On the aspect of political philosophy, Plato tends to be metaphysically extravagant by imagining the ideal way of structuring and governing the society which is inventive and elaborative in nature but in reality it is a political proposal that human beings will never get to experience. Plato is therefore described as an intellect whose ideas are a product of a mind that combines the ideas of a dim-wit and a mastermind. Aristotle’s philosophy is characterized by common sense and realism as he describes the world how it is rather that speculate on how it should be. His political philosophy involves a description of political science whereby his arguments are for certain political schemes or suggest an improvement of existing political systems. He is therefore described as a steady and competent intellect who avoids engaging his mind in a fantasy.
Plato’s philosophy is focused on normative matters of politics and ethics from a speculative perspective as opposed to Aristotle whose works in political philosophy and ethics are still applicable in science today. The difference in their philosophies is traced to their perspective of the world. Plato renders the physical world less important since it is characterized by imperfect versions of what we fantasize than the realm of abstractions and ideas that exist in our minds. His arguments are dismissive of science. Aristotle on the other hand valued empiricism as a vehicle to gaining knowledge about the world hence making him both a scientist and a philosopher.

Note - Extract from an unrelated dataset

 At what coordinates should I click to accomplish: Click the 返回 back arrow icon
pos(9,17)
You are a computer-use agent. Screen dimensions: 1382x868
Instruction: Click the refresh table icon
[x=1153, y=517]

Despite the differences in writing style and substance, both Aristotle and Plato are similar in that their literary works are still being read presently and act as a source of inspiration and challenge to philosophers and scholars around the globe. The two were individually allied given that Aristotle was an apprentice of Plato and the two did a lot of philosophical works in Athens citing the famous schools they founded there (Aristotle’s Lyceum and Plato’s Academy). Both philosophers share the belief that there is an explanation and an ultimate explanation to everything but do not account for the possibility of chance happenings. Their arguments are also characterized by doubts which make them vulnerable to criticism.
It is clear that the differences between the two philosophers outweigh their similarities but what stand out are the questions that arise from their proposed arguments. Plato faces criticism based on his views that require intense devotion in order to learn and the fact that he viewed the larger public as ignorant not capable of learning and accepting the truth of reality beyond what we know. Aristotle triggers doubt following his belief that everything has a purpose. After all, the two remain great influential philosophers in history.